-------- Forwarded Message --------
Subject: Re: RFC: Statistics in Subsurface
Date: Tue, 12 May 2020 21:41:08 +0200
From: Willem Ferguson <[email protected]>
Reply-To: [email protected]
Organization: University of Pretoria
To: Dirk Hohndel <[email protected]>
On 2020/05/12 20:49, Dirk Hohndel wrote:
Hi Willem,
Thanks for responding... I wish more people got involved into these
conversations. But usually topics like this get two or three of the
300+ people here to respond. And then ten more will complain after we
have done the next release and they notice for the first time that we
added a feature...
On May 12, 2020, at 12:59 AM, Willem Ferguson
<[email protected]
<mailto:[email protected]>> wrote:
I understand Berthold's request with respect to temporal sequences.
When developing such a temporal facility there is an important
caveat. Emphatically, such temporal representations do not provide
any clear *explanation* of anything: it is just a temporal pattern.

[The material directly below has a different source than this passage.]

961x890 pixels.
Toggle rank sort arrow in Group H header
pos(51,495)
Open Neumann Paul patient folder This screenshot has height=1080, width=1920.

For instance a decrease in SAC rate over time does not necessarily
imply any improvement in physiological ability but may reflect
adoption of new equipment or change in dive sites. Any explanation of
a temporal trend is dependent on the understanding of the USER, not
on the SOFTWARE. So, when dealing with temporal trends, one needs to
consider carefully the intended type of use of it. I think Berthold
is more concerned with continuous variables such as temperature, SAC,
dive duration, depth, etc which could probably be reasonably easily
implemented. To represent categorical variables such as tags, dive
mode, people and suit (one could even add dive site) is a totally
different issue requiring a totally different type of visual
representation.
I was in complete agreement until the very last sentence. I don't
understand why this 'per se' requires a "totally different type of
visual representation".
Let's say I am charting SAC over my criteria. Let's assume I'm using
box and whiskers charts to easily show the quartiles. The values on
x-axis have implications for the interpretation, of course, but
whether the x-axis is months of the year, the suit worn, the maximum
depth of the dive, the tags present on the dive (e.g., teaching dive
or non-teaching dive) has absolutely no impact on how this should be
visually represented...
It would help, in this discussion, if one were to distinguish between
the filtering aspect and the statistics display aspect and state that
with respect to the argument. In Dirk's artwork above, I am not sure
how the constraints will be used. Are we talking of the filtering
process or the stats display mechanism? Let's say "Suit" is a
constraint and two dates are provided. I am not sure what the
expected result of the operation would be. Ahh, the problems of
communication.
What I was trying to describe was a way to create criteria that can be
used for columns in the visualization. You go through this filter
process, name the result, and that name becomes one of the available
labels over which you can chart the values.
Again, as I said before, I may simply be over-engineering this.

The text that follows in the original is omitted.